Fangate Didn't Matter: New Poll Finds Crist and Scott Are Still Tied

Fangate Didn't Matter: New Poll Finds Crist and Scott Are Still Tied

For all the Colbert and Daily Show hilarity and the week's worth of Twitter hot takes, did Fangate actually matter in the race to decide who will be Florida's next governor?

Not according to a new poll out this morning. The Republican-leaning 0ptimus firm finds the two candidates virtually tied -- close to the same result it found last week before Charlie Crist took a bold stand in favor of fans and Rick Scott threw a very public temper tantrum about it.

See also: Rick Scott Almost Bailed on Televised Debate Because Charlie Crist Got a Fan Onstage

The robo-poll of between 4,000 and 6,000 registered voters finds Scott at 41 percent and Crist at 40 percent -- a tight result within the survey's 1.5 percent margin of error.

That's not much different from 0ptimus's results on October 14, just before the infamous debate at Broward College, which tallied a 41-39 result in favor of Crist.

As Marc Caputo breaks down at the Miami Herald, there are some intriguing trends below the surface of the latest poll, including Scott's Republican base strengthening and Crist growing his support among independents to a robust 10 percent lead over Scott in that group.

But the big picture takeaway for Florida voters is that after all the hubbub over Crist's fan last week, nothing much seems to have changed.

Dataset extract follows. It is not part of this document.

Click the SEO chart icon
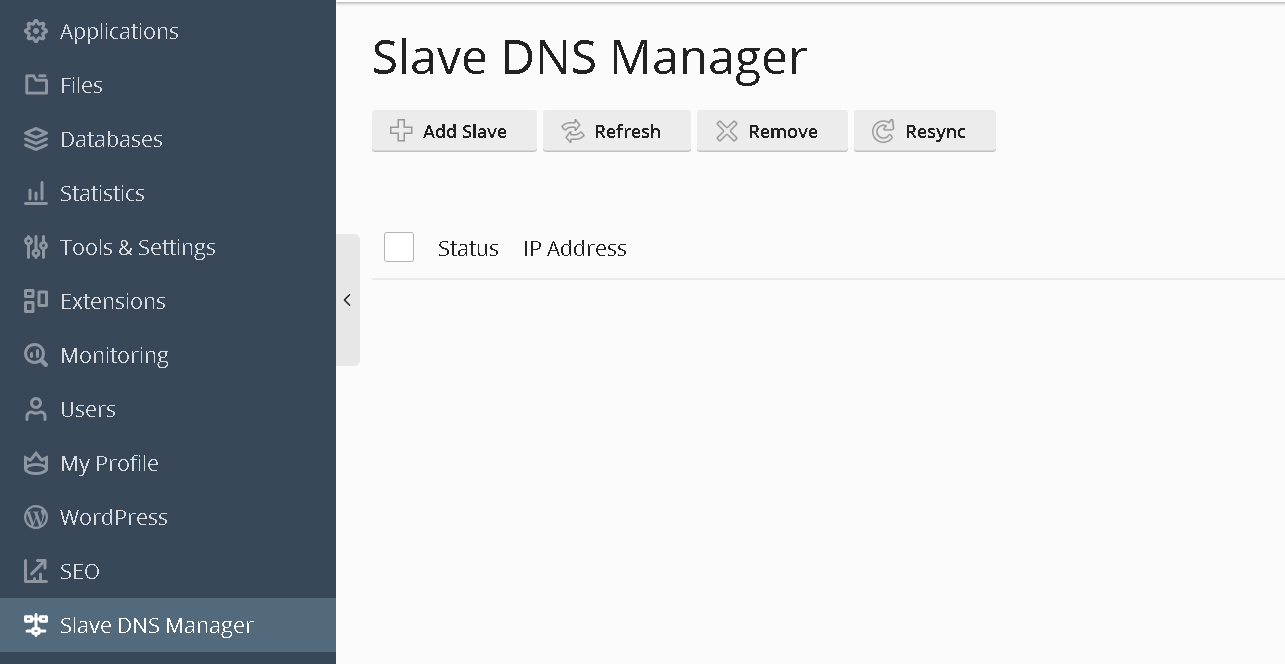 36,571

There are any number of possible interpretations for that result, of course. Maybe voters have already been so inundated with negative ads for the past six months that nothing in real life could make them hate these guys any more. Perhaps the moment just stoked partisan divides without actually converting any voter to switch teams.

Or maybe -- just maybe -- Floridians are actually smart enough to realize that basing their gubernatorial vote on Charlie Crist's OCD obsession with avoiding sweat or Rick Scott's petulant obsession with debate rules would be a damned silly way to pick a leader in a state with very real problems?

Nah, it's probably the negative ads thing.